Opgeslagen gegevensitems
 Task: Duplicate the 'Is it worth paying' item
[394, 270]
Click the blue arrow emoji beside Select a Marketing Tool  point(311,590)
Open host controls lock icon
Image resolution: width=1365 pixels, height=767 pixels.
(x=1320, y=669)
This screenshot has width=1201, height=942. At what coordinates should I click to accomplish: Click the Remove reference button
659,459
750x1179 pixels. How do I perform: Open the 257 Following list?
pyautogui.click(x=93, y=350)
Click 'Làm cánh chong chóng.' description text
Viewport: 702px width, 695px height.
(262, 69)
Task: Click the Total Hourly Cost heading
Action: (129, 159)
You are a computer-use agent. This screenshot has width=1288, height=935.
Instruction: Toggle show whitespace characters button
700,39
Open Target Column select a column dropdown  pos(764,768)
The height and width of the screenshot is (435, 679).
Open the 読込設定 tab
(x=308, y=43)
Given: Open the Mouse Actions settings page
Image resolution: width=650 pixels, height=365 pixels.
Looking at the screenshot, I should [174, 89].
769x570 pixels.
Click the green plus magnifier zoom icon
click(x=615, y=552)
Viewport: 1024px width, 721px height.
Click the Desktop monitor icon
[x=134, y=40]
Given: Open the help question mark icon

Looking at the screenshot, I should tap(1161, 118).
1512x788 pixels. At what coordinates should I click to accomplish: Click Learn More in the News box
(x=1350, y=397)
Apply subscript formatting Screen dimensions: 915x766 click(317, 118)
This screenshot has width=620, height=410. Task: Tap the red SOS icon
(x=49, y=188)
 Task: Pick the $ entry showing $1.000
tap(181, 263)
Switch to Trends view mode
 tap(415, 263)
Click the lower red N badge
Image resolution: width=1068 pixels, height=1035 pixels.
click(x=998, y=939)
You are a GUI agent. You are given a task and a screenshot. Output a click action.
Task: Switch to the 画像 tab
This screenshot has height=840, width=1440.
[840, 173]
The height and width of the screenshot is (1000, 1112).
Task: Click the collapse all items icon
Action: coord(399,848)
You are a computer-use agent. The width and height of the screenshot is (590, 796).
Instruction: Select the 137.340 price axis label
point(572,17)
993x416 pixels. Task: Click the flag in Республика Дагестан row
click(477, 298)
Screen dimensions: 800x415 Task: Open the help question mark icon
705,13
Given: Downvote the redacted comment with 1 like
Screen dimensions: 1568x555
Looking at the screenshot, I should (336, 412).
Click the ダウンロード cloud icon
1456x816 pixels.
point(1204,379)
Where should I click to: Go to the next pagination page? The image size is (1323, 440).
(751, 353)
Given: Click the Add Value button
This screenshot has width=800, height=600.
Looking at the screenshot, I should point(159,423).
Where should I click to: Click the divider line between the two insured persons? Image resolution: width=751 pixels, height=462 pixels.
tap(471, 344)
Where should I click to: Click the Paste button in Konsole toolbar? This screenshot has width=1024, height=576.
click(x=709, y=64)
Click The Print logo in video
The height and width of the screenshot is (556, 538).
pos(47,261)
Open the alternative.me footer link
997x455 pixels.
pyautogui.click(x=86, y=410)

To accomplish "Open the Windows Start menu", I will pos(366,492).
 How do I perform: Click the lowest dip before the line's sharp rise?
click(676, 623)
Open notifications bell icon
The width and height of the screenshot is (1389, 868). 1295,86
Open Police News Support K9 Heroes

(Taakomschrijving):
Kun je het materiaal hierboven regel voor regel in een JSON-lijst van strings zetten, met één string per regel en zonder de lege regels?

(Uitgewerkte oplossing):
[
  " Task: Duplicate the 'Is it worth paying' item",
  "[394, 270]",
  "Click the blue arrow emoji beside Select a Marketing Tool  point(311,590)",
  "Open host controls lock icon",
  "Image resolution: width=1365 pixels, height=767 pixels.",
  "(x=1320, y=669)",
  "This screenshot has width=1201, height=942. At what coordinates should I click to accomplish: Click the Remove reference button",
  "659,459",
  "750x1179 pixels. How do I perform: Open the 257 Following list?",
  "pyautogui.click(x=93, y=350)",
  "Click 'Làm cánh chong chóng.' description text",
  "Viewport: 702px width, 695px height.",
  "(262, 69)",
  "Task: Click the Total Hourly Cost heading",
  "Action: (129, 159)",
  "You are a computer-use agent. This screenshot has width=1288, height=935.",
  "Instruction: Toggle show whitespace characters button",
  "700,39",
  "Open Target Column select a column dropdown  pos(764,768)",
  "The height and width of the screenshot is (435, 679).",
  "Open the 読込設定 tab",
  "(x=308, y=43)",
  "Given: Open the Mouse Actions settings page",
  "Image resolution: width=650 pixels, height=365 pixels.",
  "Looking at the screenshot, I should [174, 89].",
  "769x570 pixels.",
  "Click the green plus magnifier zoom icon",
  "click(x=615, y=552)",
  "Viewport: 1024px width, 721px height.",
  "Click the Desktop monitor icon",
  "[x=134, y=40]",
  "Given: Open the help question mark icon",
  "Looking at the screenshot, I should tap(1161, 118).",
  "1512x788 pixels. At what coordinates should I click to accomplish: Click Learn More in the News box",
  "(x=1350, y=397)",
  "Apply subscript formatting Screen dimensions: 915x766 click(317, 118)",
  "This screenshot has width=620, height=410. Task: Tap the red SOS icon",
  "(x=49, y=188)",
  " Task: Pick the $ entry showing $1.000",
  "tap(181, 263)",
  "Switch to Trends view mode",
  " tap(415, 263)",
  "Click the lower red N badge",
  "Image resolution: width=1068 pixels, height=1035 pixels.",
  "click(x=998, y=939)",
  "You are a GUI agent. You are given a task and a screenshot. Output a click action.",
  "Task: Switch to the 画像 tab",
  "This screenshot has height=840, width=1440.",
  "[840, 173]",
  "The height and width of the screenshot is (1000, 1112).",
  "Task: Click the collapse all items icon",
  "Action: coord(399,848)",
  "You are a computer-use agent. The width and height of the screenshot is (590, 796).",
  "Instruction: Select the 137.340 price axis label",
  "point(572,17)",
  "993x416 pixels. Task: Click the flag in Республика Дагестан row",
  "click(477, 298)",
  "Screen dimensions: 800x415 Task: Open the help question mark icon",
  "705,13",
  "Given: Downvote the redacted comment with 1 like",
  "Screen dimensions: 1568x555",
  "Looking at the screenshot, I should (336, 412).",
  "Click the ダウンロード cloud icon",
  "1456x816 pixels.",
  "point(1204,379)",
  "Where should I click to: Go to the next pagination page? The image size is (1323, 440).",
  "(751, 353)",
  "Given: Click the Add Value button",
  "This screenshot has width=800, height=600.",
  "Looking at the screenshot, I should point(159,423).",
  "Where should I click to: Click the divider line between the two insured persons? Image resolution: width=751 pixels, height=462 pixels.",
  "tap(471, 344)",
  "Where should I click to: Click the Paste button in Konsole toolbar? This screenshot has width=1024, height=576.",
  "click(x=709, y=64)",
  "Click The Print logo in video",
  "The height and width of the screenshot is (556, 538).",
  "pos(47,261)",
  "Open the alternative.me footer link",
  "997x455 pixels.",
  "pyautogui.click(x=86, y=410)",
  "To accomplish \"Open the Windows Start menu\", I will pos(366,492).",
  " How do I perform: Click the lowest dip before the line's sharp rise?",
  "click(676, 623)",
  "Open notifications bell icon",
  "The width and height of the screenshot is (1389, 868). 1295,86",
  "Open Police News Support K9 Heroes"
]